Advanced

Memory Systems

Memory is what transforms a generic chatbot into a personal assistant. By remembering your preferences, past conversations, and important context, your assistant becomes more useful and personalized over time.

Types of Memory

Memory TypeDurationContentStorage
ConversationSingle sessionCurrent conversation messagesIn-memory array
Short-termHours to daysRecent interactions, current tasksCache or database
Long-termPermanentUser profile, preferences, factsDatabase, vector store
EpisodicPermanentPast conversations, events, decisionsVector store with metadata
SemanticPermanentKnowledge, facts, domain informationRAG system, knowledge base

User Profile Memory

The most impactful memory for a personal assistant is a user profile that grows over time:

  • Preferences: Communication style (brief vs detailed), work hours, timezone, dietary restrictions, travel preferences
  • Relationships: Key contacts with context (manager's name, spouse, frequent collaborators)
  • Ongoing projects: What the user is currently working on, deadlines, collaborators
  • Past decisions: Choices the user has made that inform future recommendations
  • Corrections: When the user corrects the assistant, store the correction to avoid repeating mistakes
💡
Automatic memory extraction: The best approach is to have the LLM automatically identify information worth remembering during conversations. After each conversation, run a secondary pass that extracts facts, preferences, and important context into structured memory.

Implementing Conversation Memory

For conversations that exceed the context window, you need a strategy:

  • Sliding window: Keep the most recent N messages in context. Simple but loses early context.
  • Summarization: Periodically summarize older messages into a condensed form. Balances context retention with token usage.
  • Retrieval-augmented: Store all messages in a vector database. Retrieve the most relevant past messages for each new query.
  • Hybrid: Keep recent messages in full, summarize medium-term history, and use retrieval for long-term history.

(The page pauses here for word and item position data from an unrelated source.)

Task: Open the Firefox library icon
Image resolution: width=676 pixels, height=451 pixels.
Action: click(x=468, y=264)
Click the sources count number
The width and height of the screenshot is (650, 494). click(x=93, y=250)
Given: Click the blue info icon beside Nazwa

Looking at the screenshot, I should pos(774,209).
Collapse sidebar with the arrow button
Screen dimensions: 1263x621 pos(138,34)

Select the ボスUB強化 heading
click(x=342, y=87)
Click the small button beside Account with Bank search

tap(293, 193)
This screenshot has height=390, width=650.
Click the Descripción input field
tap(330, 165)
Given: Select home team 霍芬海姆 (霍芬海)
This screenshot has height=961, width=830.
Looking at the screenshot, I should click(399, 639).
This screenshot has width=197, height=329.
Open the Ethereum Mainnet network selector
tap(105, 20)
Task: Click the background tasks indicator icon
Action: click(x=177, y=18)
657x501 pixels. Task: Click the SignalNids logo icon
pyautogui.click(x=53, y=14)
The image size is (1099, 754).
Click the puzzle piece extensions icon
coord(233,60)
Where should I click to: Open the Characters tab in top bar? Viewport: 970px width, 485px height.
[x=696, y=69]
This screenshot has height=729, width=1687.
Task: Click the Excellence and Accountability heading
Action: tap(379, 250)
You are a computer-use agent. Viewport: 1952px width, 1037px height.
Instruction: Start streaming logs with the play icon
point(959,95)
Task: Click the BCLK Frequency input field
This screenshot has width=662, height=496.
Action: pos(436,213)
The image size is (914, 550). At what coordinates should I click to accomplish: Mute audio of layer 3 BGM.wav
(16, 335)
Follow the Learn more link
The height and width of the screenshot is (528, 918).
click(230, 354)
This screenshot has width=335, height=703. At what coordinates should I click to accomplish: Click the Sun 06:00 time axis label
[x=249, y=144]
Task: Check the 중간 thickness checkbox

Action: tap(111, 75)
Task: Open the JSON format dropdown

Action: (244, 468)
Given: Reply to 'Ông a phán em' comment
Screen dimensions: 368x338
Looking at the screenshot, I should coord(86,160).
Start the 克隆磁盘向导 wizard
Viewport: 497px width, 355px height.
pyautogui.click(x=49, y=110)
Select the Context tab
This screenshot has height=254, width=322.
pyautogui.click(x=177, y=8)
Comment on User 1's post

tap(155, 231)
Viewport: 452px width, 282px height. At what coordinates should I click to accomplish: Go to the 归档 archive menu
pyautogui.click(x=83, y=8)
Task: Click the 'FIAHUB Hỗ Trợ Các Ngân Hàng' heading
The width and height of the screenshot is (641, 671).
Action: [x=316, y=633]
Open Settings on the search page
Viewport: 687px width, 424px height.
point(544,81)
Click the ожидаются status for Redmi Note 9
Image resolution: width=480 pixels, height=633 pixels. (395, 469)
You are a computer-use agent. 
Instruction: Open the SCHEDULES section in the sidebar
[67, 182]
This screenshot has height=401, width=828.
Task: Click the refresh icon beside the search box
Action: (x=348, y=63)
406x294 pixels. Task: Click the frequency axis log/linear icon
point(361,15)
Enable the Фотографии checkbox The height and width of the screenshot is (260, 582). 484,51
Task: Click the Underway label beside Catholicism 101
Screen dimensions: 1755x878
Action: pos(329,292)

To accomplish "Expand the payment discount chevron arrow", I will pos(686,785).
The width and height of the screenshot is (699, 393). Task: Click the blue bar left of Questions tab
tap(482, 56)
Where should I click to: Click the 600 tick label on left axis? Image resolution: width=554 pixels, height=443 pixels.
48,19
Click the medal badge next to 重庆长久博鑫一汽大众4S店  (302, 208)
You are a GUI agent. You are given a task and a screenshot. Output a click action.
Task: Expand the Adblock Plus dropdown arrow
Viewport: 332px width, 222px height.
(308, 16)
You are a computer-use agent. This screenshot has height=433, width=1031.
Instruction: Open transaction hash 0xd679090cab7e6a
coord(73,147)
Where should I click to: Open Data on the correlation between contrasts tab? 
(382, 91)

Vector Store for Long-Term Memory

Vector databases enable semantic search across all past interactions:

Python - Memory Storage and Retrieval
# Store a memory
def save_memory(text, metadata):
    embedding = embed_model.encode(text)
    vector_db.upsert(
        id=generate_id(),
        vector=embedding,
        metadata={
            "text": text,
            "type": metadata["type"],  # "preference", "fact", "event"
            "timestamp": datetime.now().isoformat(),
            **metadata
        }
    )

# Retrieve relevant memories
def recall(query, top_k=5):
    embedding = embed_model.encode(query)
    results = vector_db.query(vector=embedding, top_k=top_k)
    return [r.metadata["text"] for r in results]

Memory Management

  • Memory importance scoring: Not all memories are equally valuable. Score memories by frequency of access, recency, and relevance.
  • Conflict resolution: When new information contradicts old memories, update rather than duplicate. "User prefers tea" should replace "User prefers coffee."
  • Privacy controls: Give users the ability to view, edit, and delete specific memories. Provide a "forget this" command.
  • Memory decay: Reduce the weight of old, unaccessed memories over time to keep the most relevant information prominent.
Start simple: Begin with a basic user profile stored as a JSON file that gets appended to the system prompt. Add vector search and sophisticated memory management only when you have enough conversation history to make it valuable.